Опубликовано в журнале Дружба Народов, номер 2, 2009
Татьяна Кузовлева. Между небом и небом: Новая книга стихов. — Нижний Новгород: Деком, 2008.
Стихи в новой книге Татьяны Кузовлевой заявлены как письма. Письма из одного поднебесья в другое, из разных времен в современность и даже в Вечность, откуда не возвращаются люди, и ответы отправитель читает в собственной душе, в приметах времени и природе.
Татьяна Кузовлева не скрывается за образом отвлеченного лирического героя. Она присутствует здесь на фотографиях вместе с ближайшими людьми, по которым сверяет жизнь:
И, может быть, затем ищу я свет,
Затем я сердце, не жалея, трачу,
Что те, за кем иду я след во след,
Меня забудут, если жить иначе.
Стихи строго отобраны и поставлены в хронологическом порядке: начиная с 60-х годов уже прошлого века и кончая годами двухтысячелетнего перевала.
Почта полувека.
Все это создает пространство не только личностно-поэтической, но и исторической конкретности. Это рассказы о времени мира в его корневой сущности, рассказы о Женщине времени и Мужчине времени. Поэт не унижает нас штукарством и праздным вымыслом, как иные художники, у которых, как писал А.И.Солженицын: “перец и мак вместо хлеба насущного”. Тут только нужное для жизни, как воздух и хлеб.
Из старого сюда вошло только самое крепкое, самое известное, а новое, столь же крепкое и сильное, получи оно нормальный тираж, вмиг станет всенародно любимым, несмотря на горестный вздох, обращенный к родной стране: “Среди речистых твоих и неистовых / Разве расслышишь меня?” Кроме того, в книгу помещены критические высказывания, явившиеся вслед за стихами и вместе с ними подчиненные хронологии. Это добрые слова самых разных людей коллег-писателей, критиков и читателей. Все самое характерное они благополучно отметили, и нам остается лишь повторить их высказывания или отослать к ним читателя с советом не пропустить эту замечательную книгу и тем закончить нашу рецензию.

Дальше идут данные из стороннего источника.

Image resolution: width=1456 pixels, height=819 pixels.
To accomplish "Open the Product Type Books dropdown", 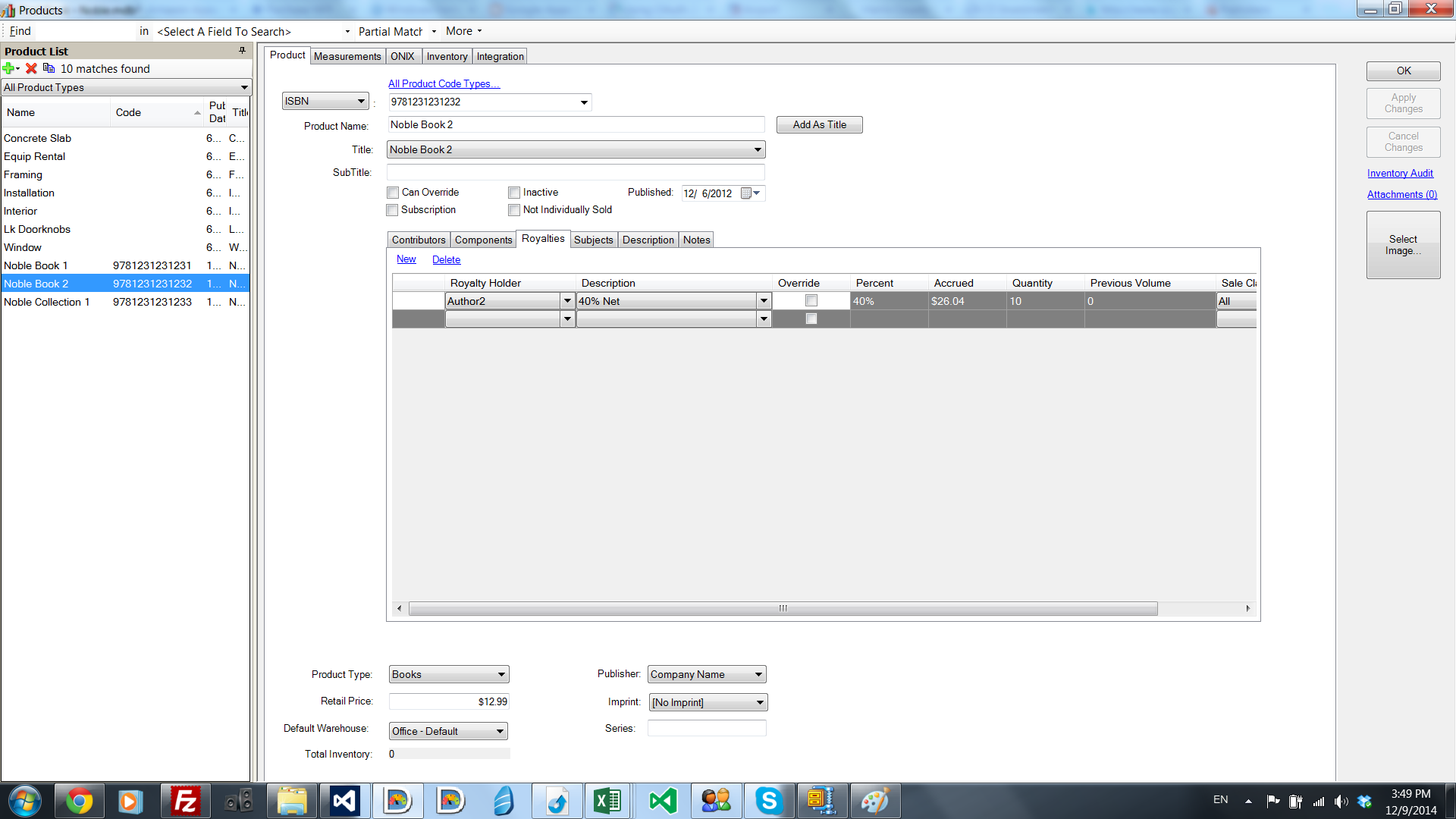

Но тираж! 500 экземпляров. С широким читателем эта книга уже разминулась, да и к узкому вряд ли суждено ей попасть. Достанется лишь друзьям да знакомым, а также тем, кто еще не утратил приобретенный при социализме навык добывать хорошие книги любой ценой. Неужели не пришло еще для поэзии время? Как тут не подбодрить себя цветаевской уверенностью:
Моим стихам, как драгоценным винам,
Настанет свой черед.
Тут же подумалось: а если бы эти цветаевские строки написала Татьяна Кузовлева? Можно предположить, что они наверняка прозвучат иначе:
Стихам моим, как винам драгоценным,
Черед настанет свой.
Это к ее стилю ближе. Это предосудительное предположение вдруг наглядно показало секрет своеобразия, а может быть даже суть поэзии Татьяны Кузовлевой. Почти всем нашим стихотворством мы приучены к тому, что правая, рифмовая, сторона стихов — это грот, острие, режущая кромка. Строка разгоняется во всю длину, чтобы резануть или ударить главным словом и довершить боевое дело рифмой. Так возникает прямая перспектива строки: мы входим в нее и движемся к рифме, как к цели. А рифма бросает на строку характерный звуковой отсвет и вводит нас в музыку парного стиха, предопределяя его звучание.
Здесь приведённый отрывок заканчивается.